Rückdatierung des Arbeitszeugnisses

Ein Arbeitszeugnis muss einen hohen Wahrheitsgehalt enthalten, meint das Landesarbeitsgericht (LAG) Köln. Das Gericht pocht auch beim Ausstellungsdatum auf den Grundsatz der Zeugniswahrheit.
Ein Ex-Mitarbeiter hat keinen Anspruch auf die Rückdatierung seines Arbeitszeugnisses, entschied das Landesarbeitsgericht (LAG) Köln. Es gelte der Grundsatz, dass das Datum auf dem Arbeitszeugnis dem Tag entsprechen muss, an dem es ausgestellt ist. Zeugnisdatum ist Ausstellungsdatum, so das LAG. Die Parteien stritten darum, welches Datum auf ein Arbeitszeugnis gehört: der Tag, an dem es ausgestellt wird, oder der letzte Tag der Beschäftigung? Es sollten Spekulationen über einen möglichen Rechtsstreit beim neuen Arbeitgeber verhindern, die ein späteres Datum zur Folge haben könnte.

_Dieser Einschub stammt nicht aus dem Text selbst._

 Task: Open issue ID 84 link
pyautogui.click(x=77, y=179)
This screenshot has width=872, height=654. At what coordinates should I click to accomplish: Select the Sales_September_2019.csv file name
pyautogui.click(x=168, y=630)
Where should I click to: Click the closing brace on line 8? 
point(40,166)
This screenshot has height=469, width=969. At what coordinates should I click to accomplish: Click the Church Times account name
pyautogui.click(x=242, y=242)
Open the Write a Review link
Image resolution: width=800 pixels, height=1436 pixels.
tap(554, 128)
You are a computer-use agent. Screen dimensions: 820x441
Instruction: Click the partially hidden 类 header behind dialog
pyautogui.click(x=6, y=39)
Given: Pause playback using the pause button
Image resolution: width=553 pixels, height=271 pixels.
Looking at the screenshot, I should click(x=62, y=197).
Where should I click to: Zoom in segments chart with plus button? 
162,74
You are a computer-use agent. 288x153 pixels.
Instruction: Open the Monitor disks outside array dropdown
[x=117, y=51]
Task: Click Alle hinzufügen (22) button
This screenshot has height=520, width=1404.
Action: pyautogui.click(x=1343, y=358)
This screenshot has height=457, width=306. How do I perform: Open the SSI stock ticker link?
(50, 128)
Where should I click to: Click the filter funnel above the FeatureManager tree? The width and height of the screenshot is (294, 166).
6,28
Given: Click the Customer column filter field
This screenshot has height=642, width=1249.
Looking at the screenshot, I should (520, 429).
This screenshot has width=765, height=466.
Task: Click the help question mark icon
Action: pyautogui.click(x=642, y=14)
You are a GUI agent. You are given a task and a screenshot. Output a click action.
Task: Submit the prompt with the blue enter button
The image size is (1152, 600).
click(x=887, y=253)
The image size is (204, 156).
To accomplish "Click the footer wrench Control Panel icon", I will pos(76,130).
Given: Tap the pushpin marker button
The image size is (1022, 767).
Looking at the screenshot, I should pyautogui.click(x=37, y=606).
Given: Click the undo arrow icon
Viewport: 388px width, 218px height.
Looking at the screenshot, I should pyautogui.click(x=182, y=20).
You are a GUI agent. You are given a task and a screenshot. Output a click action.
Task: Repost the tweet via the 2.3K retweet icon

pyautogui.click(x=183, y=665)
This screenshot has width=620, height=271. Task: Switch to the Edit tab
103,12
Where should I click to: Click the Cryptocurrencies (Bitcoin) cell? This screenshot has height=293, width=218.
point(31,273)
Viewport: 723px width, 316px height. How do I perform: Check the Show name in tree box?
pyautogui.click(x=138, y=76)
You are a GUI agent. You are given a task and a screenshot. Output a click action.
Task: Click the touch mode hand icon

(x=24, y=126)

Ein Arbeitnehmer klagte, weil sein Arbeitszeugnis statt auf das Ende des Arbeitsverhältnisses (28. Februar) auf ein späteres Datum im April ausgestellt wurde. Er forderte eine Rückdatierung auf den 28. Februar. Das LAG Köln entschied, dass er darauf keinen Anspruch hat. Ein Abstand von bis zu acht Wochen sei üblich und lasse keinen Nachteil erkennen. Ein Rückdatierungsanspruch bestehe daher nicht.

Fazit: Das Datum auf einem Arbeitszeugnis ist richtigerweise das Ausstellungsdatum, das entspricht dem Prinzip der Zeugniswahrheit.